From phones to TV screens and cars, a new model is just around the corner and the old ones seem obsolete all of a sudden, though many are not.
Do we still believe in the “cradle to grave” concept?
Or are we so driven by money, materialistic desires and keeping up with the times and the Joneses that we are slowly pushing the very concept into its own grave?
There was a time when goods were purchased with no plans of replacing them a year or couple of years later just because the new model was out. Those goods were meant to last.
As a race that keeps growing and invading more of the remote corners of the planet, we are facing two issues. The first one: the exploitation of natural, non-renewable resources to produce the goods we both need and want, though you would agree it is the “wants” that drive the most destructive behaviour.
As for the second one, it is a growing one, pun fully intended. The garbage we leave behind is a reality we can no longer run from.
Every town and city has developed a garbage satellite and whether we are aware of it or not, each of us leaves a trail of garbage, too. That the garbage trails grows long, thick and reaches far beyond the country borders is a present day situation that applies to many.
There is now domestic waste, industrial waste and e-waste, the latter being the least glamorous of all. That’s the one that reaches further than we have ever imagined.
In all fairness, few of us have pictured the kind of waste that TV screens, old phones and computers, and all the electronic paraphernalia we’re surrounded with will leave behind once they break down or fall out of our graces.
With every new model introduced an old one goes out the door.
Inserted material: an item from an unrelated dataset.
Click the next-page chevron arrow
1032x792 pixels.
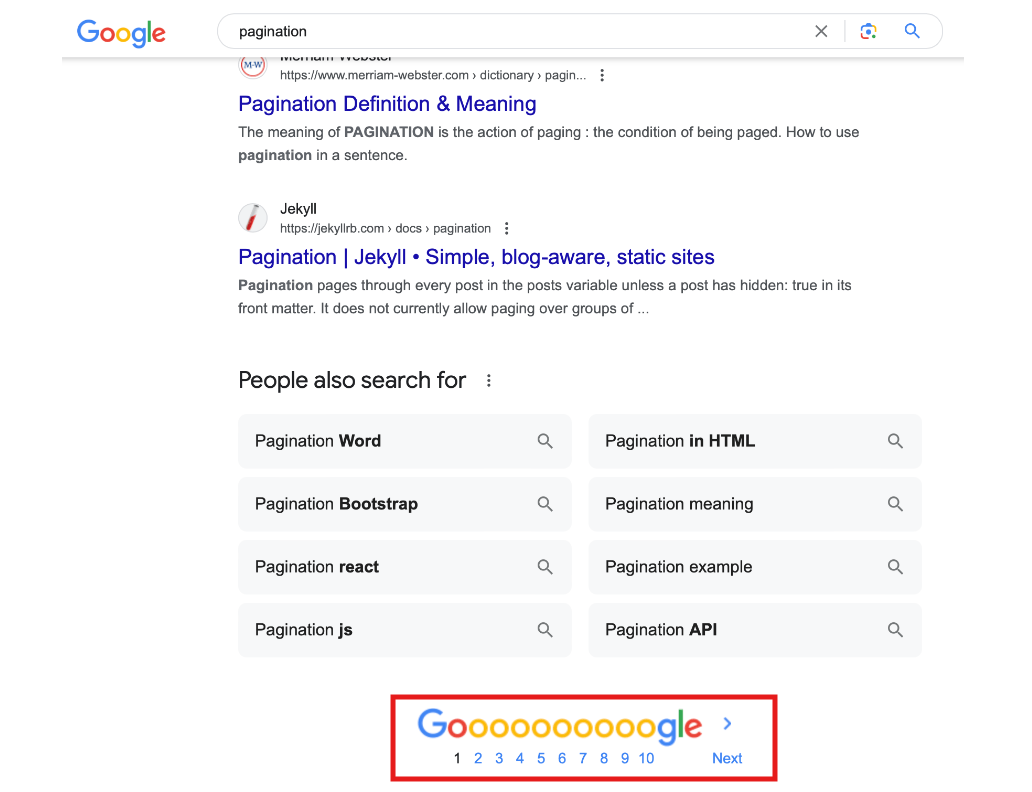pyautogui.click(x=727, y=724)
Our door, not the people in a third world country that have no choice but survive the folly of “this year’s model.”
For every new model created and its countless copies to be sold around the world, resources are being mined, people are being exploited and minds are being swayed off in a way that makes them unwilling, unable and uninterested in answering the question “Do I really need that?” That includes children. A losing trade for us all.
The fact that things become cheaper as we go, money-wise, does not help, either. They become expensive in every other way, but our health, our children’s well-being — emotional and otherwise — and the environment are paying the highest price.
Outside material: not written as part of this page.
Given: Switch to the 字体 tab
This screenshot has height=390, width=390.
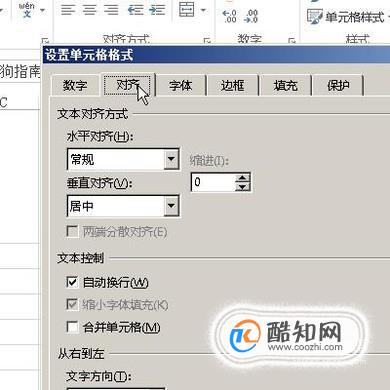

To be mindful and be able to ignore a killer sale or promotional price becomes an art, perhaps not the easiest to master.
Out of sight, out of mind is a luxury concept we can no longer afford. Our purchase today impacts someone and ultimately the community we share with our fellow humans.
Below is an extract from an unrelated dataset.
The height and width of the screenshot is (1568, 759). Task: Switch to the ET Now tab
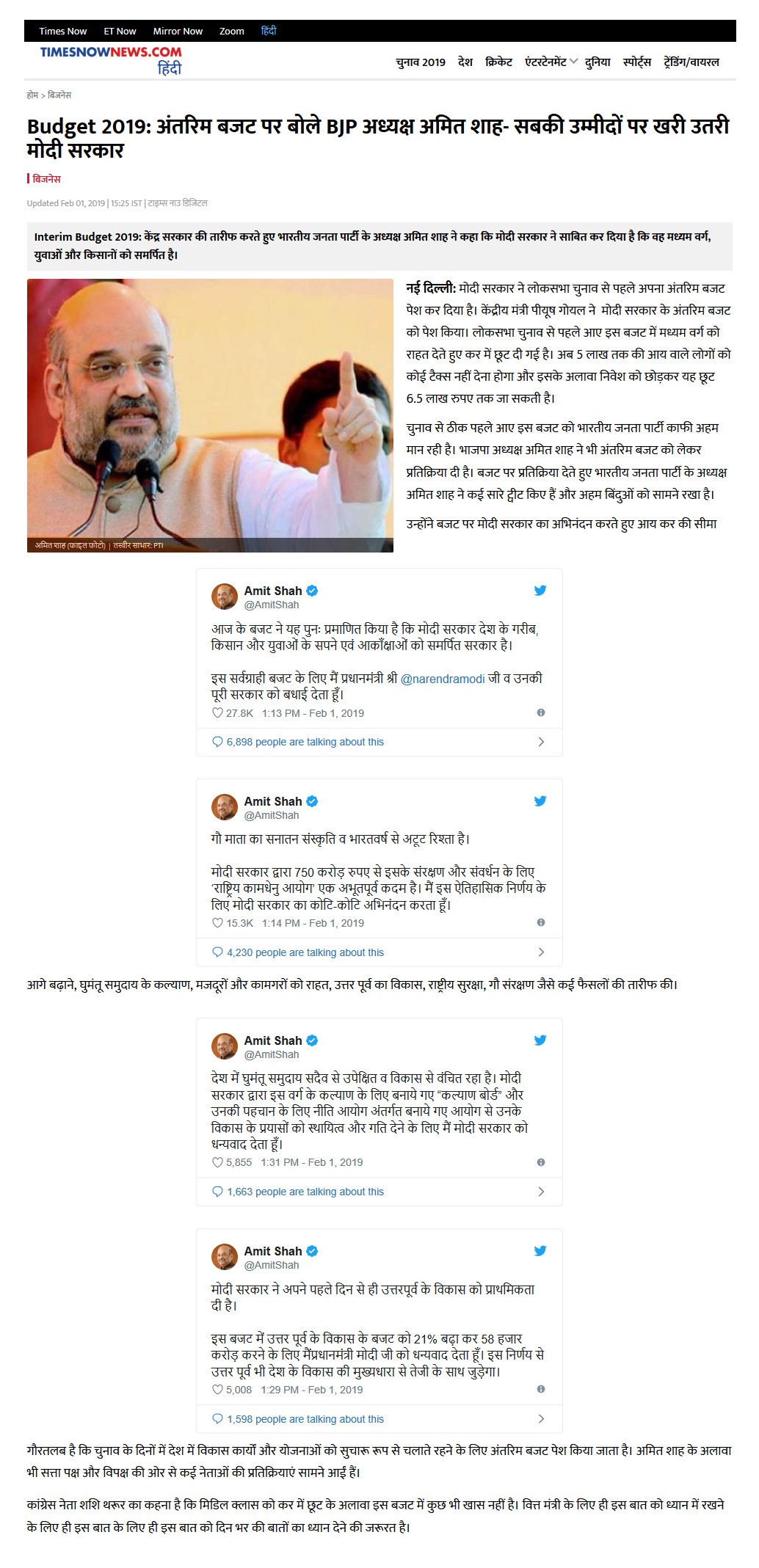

The old iPhone with a cracked screen that will be send to a third world country for dismantling and recycling of rare metals will find its way to haunt us. Wind and rain know no boundaries. They blow just the same and shuffle the same polluting chemicals on all of us, sooner or later.
What’s the solution? We’re too far in the game to give up the gadgets and the convenience associated with goods we’re accustomed to. But we can still work on our attachment to them.
Stick to what we have for as long as it works, no matter if the surface is no longer shiny. Opt for companies that include ethics in their business plans and never forget that each of our actions impacts the world, whether we see the results or not.
You could argue that one person’s actions will not change the world, but I choose to believe that changes have to start somewhere. Just like a fire, a spark is all it takes.